* [PROBLEM TO SOLVE] The lines to return are those below that contain the word "Select".

[ENTRIES SUPPLIED]

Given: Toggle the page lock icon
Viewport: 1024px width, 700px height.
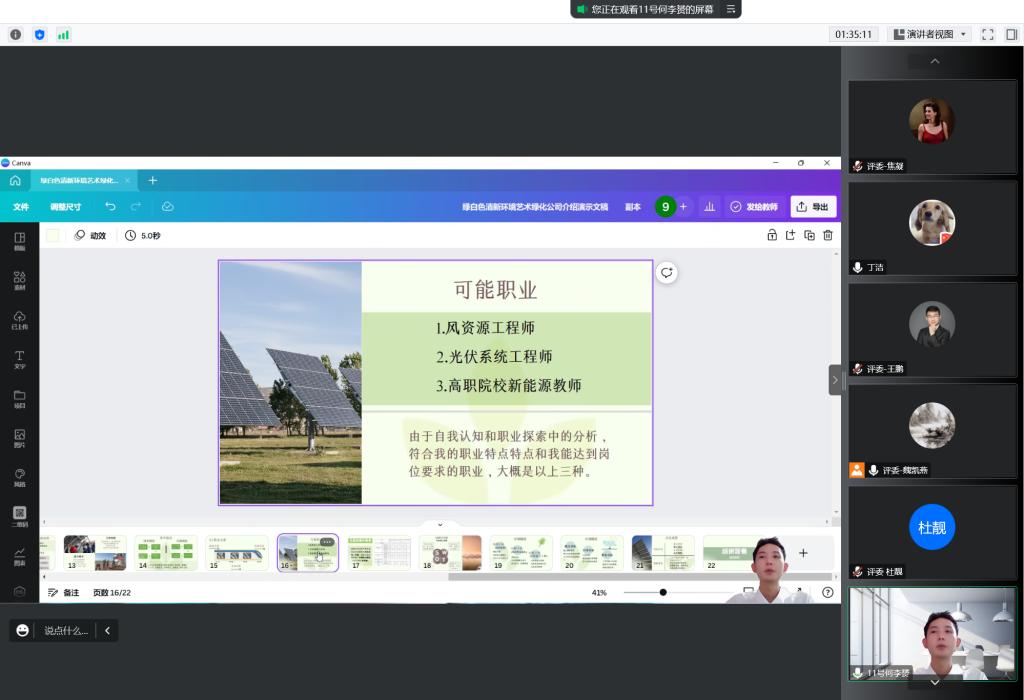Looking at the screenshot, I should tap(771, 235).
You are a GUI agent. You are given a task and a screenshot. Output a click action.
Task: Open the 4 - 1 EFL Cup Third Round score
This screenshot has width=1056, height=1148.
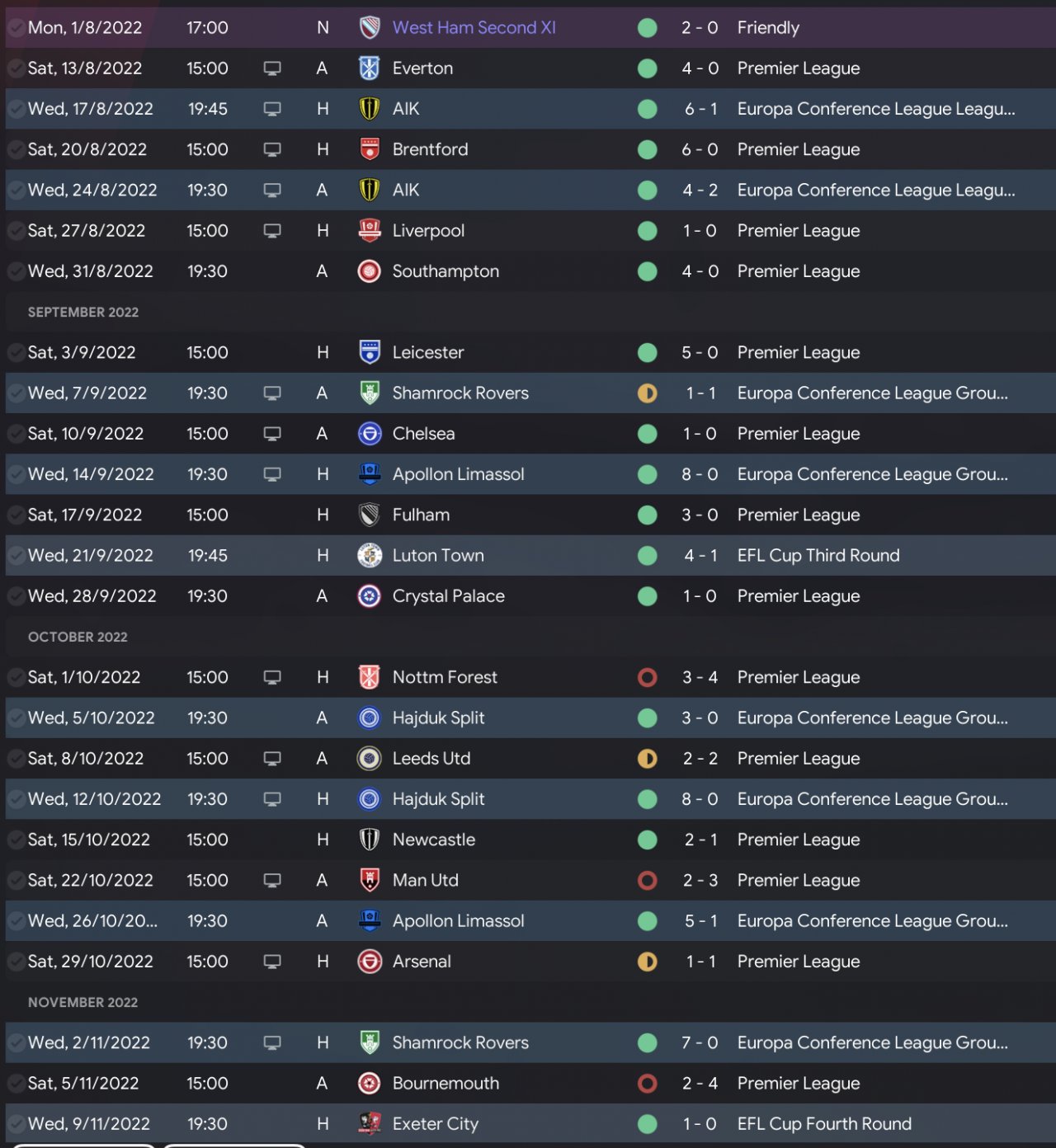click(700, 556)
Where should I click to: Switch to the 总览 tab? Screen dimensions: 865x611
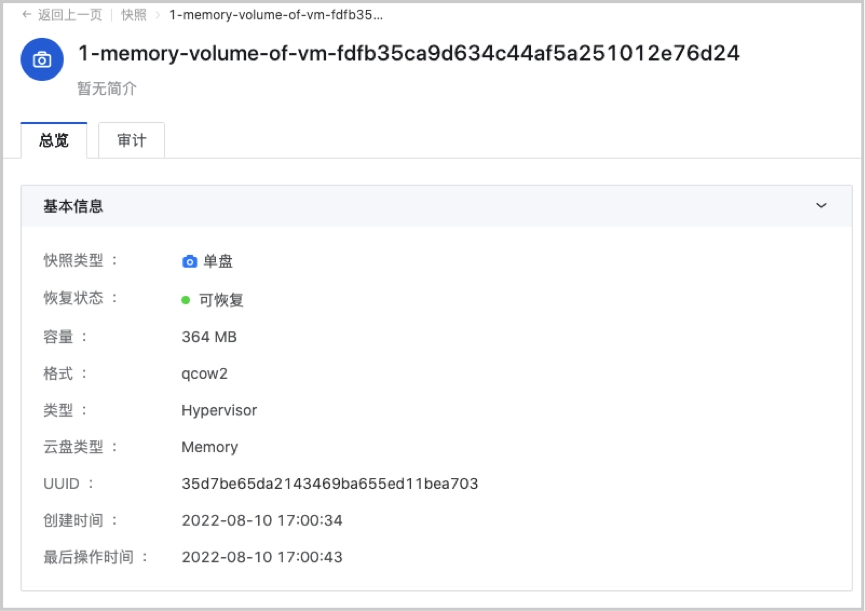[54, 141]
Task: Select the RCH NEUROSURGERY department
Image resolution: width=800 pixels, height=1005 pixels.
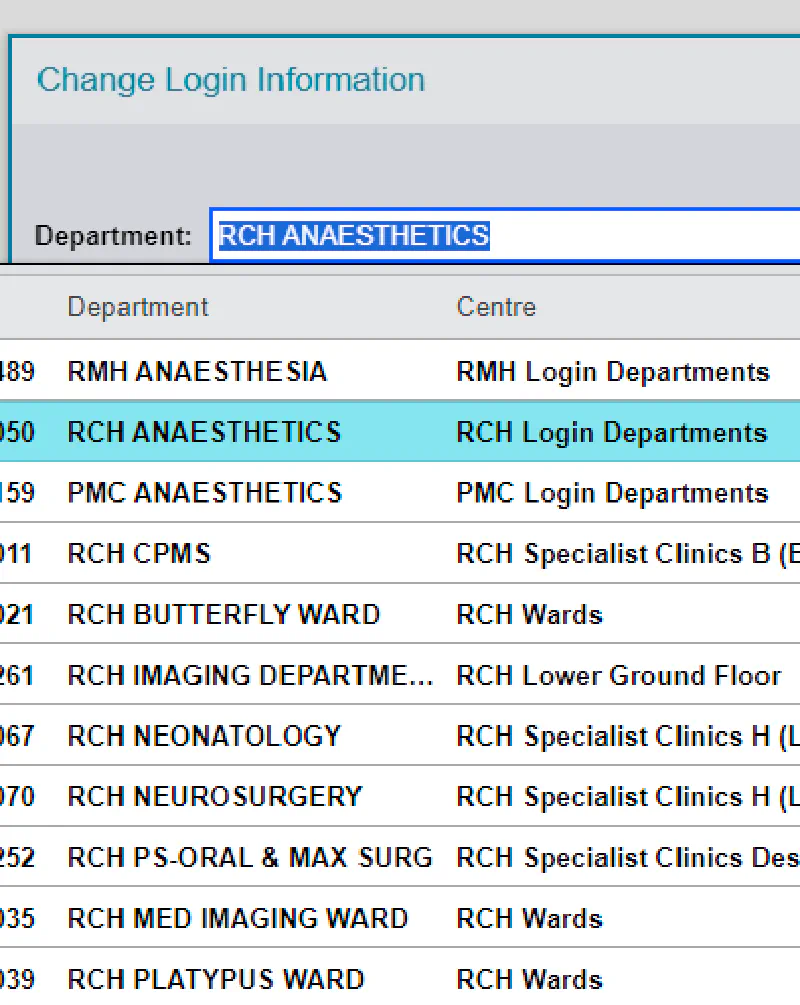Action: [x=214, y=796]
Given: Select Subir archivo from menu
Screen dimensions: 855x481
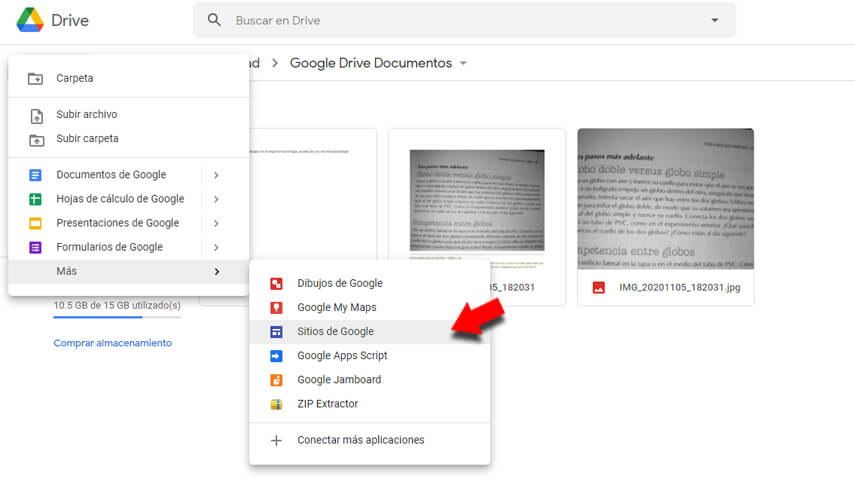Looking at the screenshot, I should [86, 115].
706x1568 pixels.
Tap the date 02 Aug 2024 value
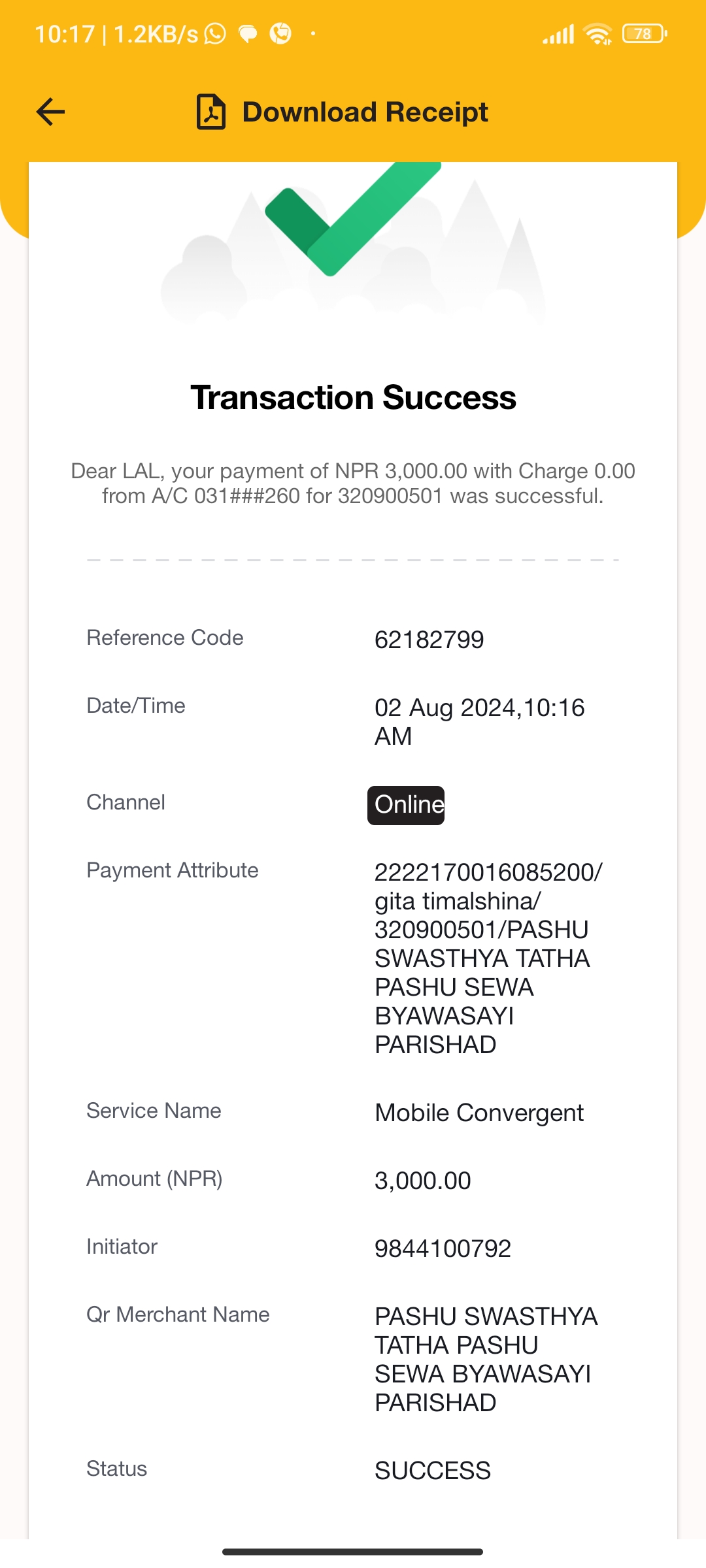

[/ENTRIES SUPPLIED]

* [WRITTEN SOLUTION]
Task: Select the RCH NEUROSURGERY department
Given: Select Subir archivo from menu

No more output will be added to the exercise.